• _YOUR GOAL_
Render every line of the rows below as a JSON list of strings, one string per line, leaving out blank lines.

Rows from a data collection

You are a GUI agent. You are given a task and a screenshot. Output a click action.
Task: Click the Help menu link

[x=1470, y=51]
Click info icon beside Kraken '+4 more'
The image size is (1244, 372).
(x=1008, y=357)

• _FINISHED TASK_
[
  "You are a GUI agent. You are given a task and a screenshot. Output a click action.",
  "Task: Click the Help menu link",
  "[x=1470, y=51]",
  "Click info icon beside Kraken '+4 more'",
  "The image size is (1244, 372).",
  "(x=1008, y=357)"
]